Evsahibi Almanya Başbakanı Olaf Scholz’un açıkladığı bildirgede, Moskova'nın ham petrol satışlarından elde ettiği geliri sınırlamak için belli bir fiyatın üstünde satılan Rus petrolünün taşınmasına da yasak getirilmesinin planlandığı açıklandı.
Rusya'nın Ukrayna'ya yasadışı ve meşru gösterilemez saldırısının kınandığı vurgulanan bildirgede, "Ortaklarımızla Rusya'nın petrolünün deniz yoluyla taşınmasına yardımcı olacak tüm hizmetlere yönelik olası bir kapsamlı yasak seçeneğini değerlendireceğiz" denildi.
Ukrayna savaşı nedeniyle özellikle yoksul ülkeleri tehdit eden küresel gıda ve enerji krizine dikkat çeken Scholz, G7 ülkelerinin Ukrayna'nın Karadeniz'deki limanlarına ablukayı kaldırmasını talep ettiğini ifade ederek, "Rusya’nın, Ukrayna'nın tarım mal ve ekipmanının gaspını sona erdirmesini istiyoruz" dedi.

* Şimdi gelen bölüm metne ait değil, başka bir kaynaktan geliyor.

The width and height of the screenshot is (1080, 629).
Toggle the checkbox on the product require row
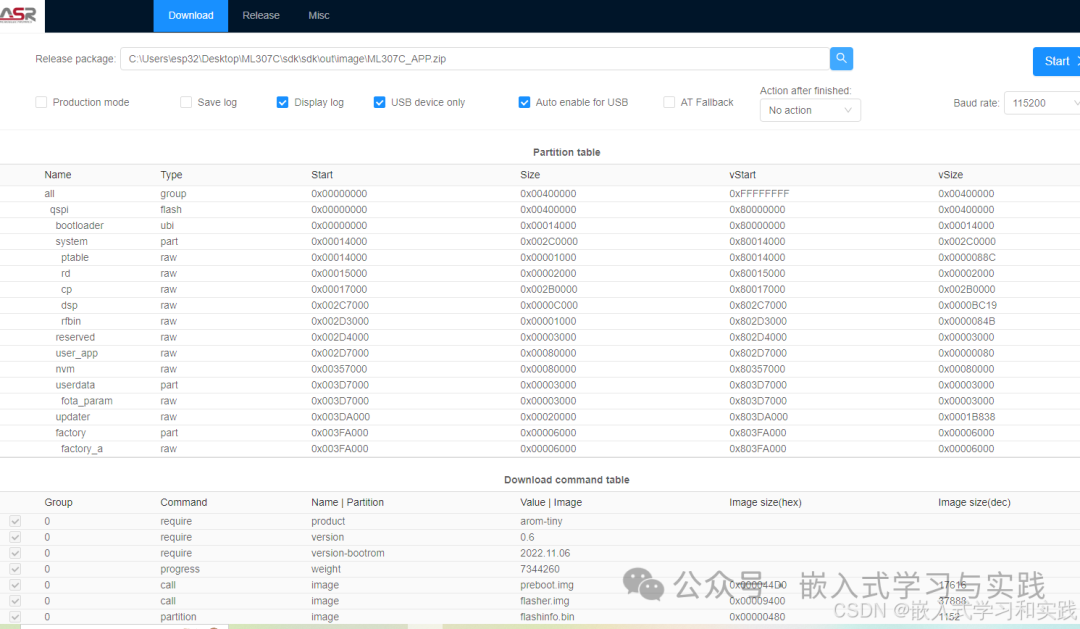coord(14,521)
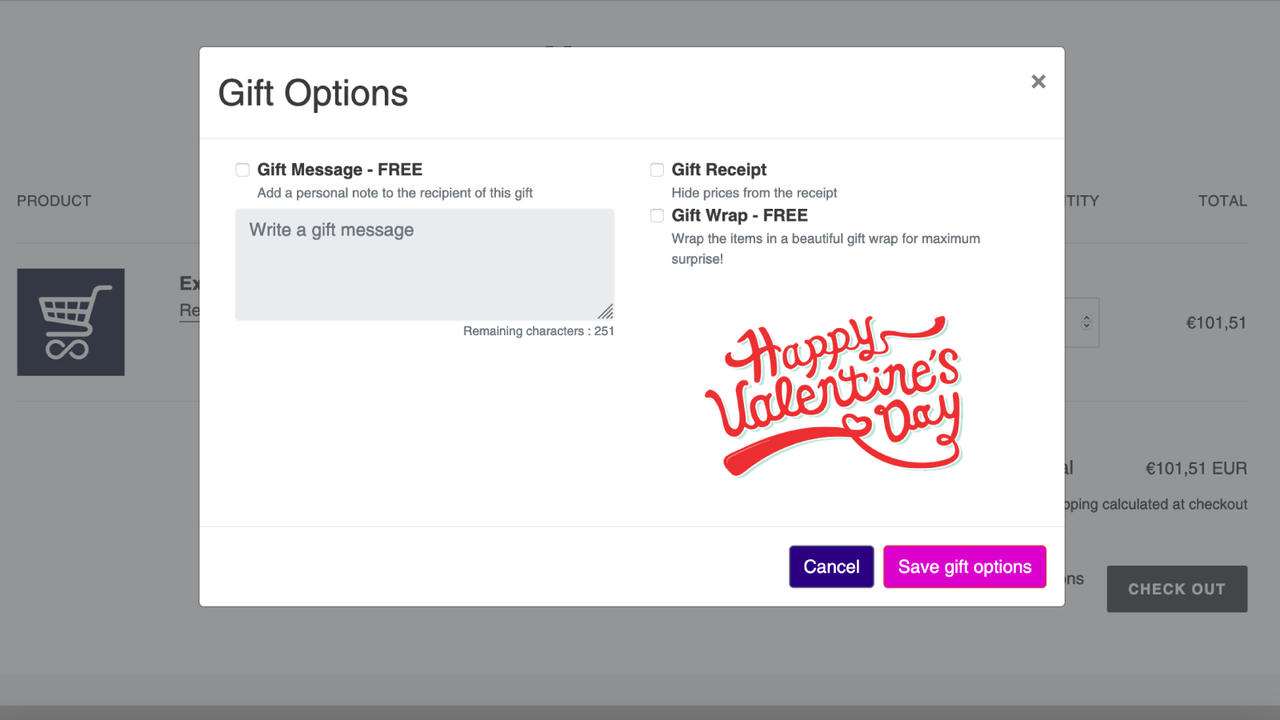The width and height of the screenshot is (1280, 720).
Task: Click the Happy Valentine's Day gift wrap graphic
Action: coord(840,395)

Scholz, savaş sonrasında Ukrayna’nın yeniden yapılanması konusunda "üst düzey bir uluslararası uzman konferansı" fikrinin de kabul gördüğünü belirtti. 2. Dünya Savaşı’ndan sonra Avrupa’ya yapılan Marshall planına atıfta bulunan Scholz, benzer bir sistemin Almanya’nın yıl sonuna dek sürecek G7 liderliği döneminde oluşması için çaba göstereceğini açıkladı.
İklim Kulübü fikrine kabul
Olaf Scholz, G7 ülkelerinin iklim değişikliğini azaltmak için birlikte çalışacaklarını duyurdu. Scholz, "G7 liderleri iklimin korunması, enerji arzı ve dünyadaki açlıkla mücadeleyi kolaylaştırmak için işbirliğinin arttırılması konusunda görüş birliğine vardı" derken, dünyanın en büyük yedi ülkesinin açlık çeken ülkelere yardım için 4,5 milyar dolar yardım kararlaştırdığını duyurdu.
Scholz, daha önce söz verilen yardımlarla toplam miktarın 14 milyarı bulacağını bildirdi. Başbakan Scholz, zirve sonrası yaptığı açıklamada, küresel ısınmayı durdurmak için, kendi önerdiği dünya çapında "İklim Kulübü" oluşturulması fikrinin diğer G7 ülkeleri tarafından kabul edildiğini açıkladı.
Kulübün iklim dostu olarak çalışan şirketleri teşvik etmeyi ve rekabet dezavantajlarını azaltmayı hedeflediğini aktaran Scholz, G7 dışında Paris İklim Anlaşması’na imza atmış tüm ülkelerin bu kulübe katılabileceklerini, altyapısının ise yıl sonuna kadar oluşturulacağını açıkladı.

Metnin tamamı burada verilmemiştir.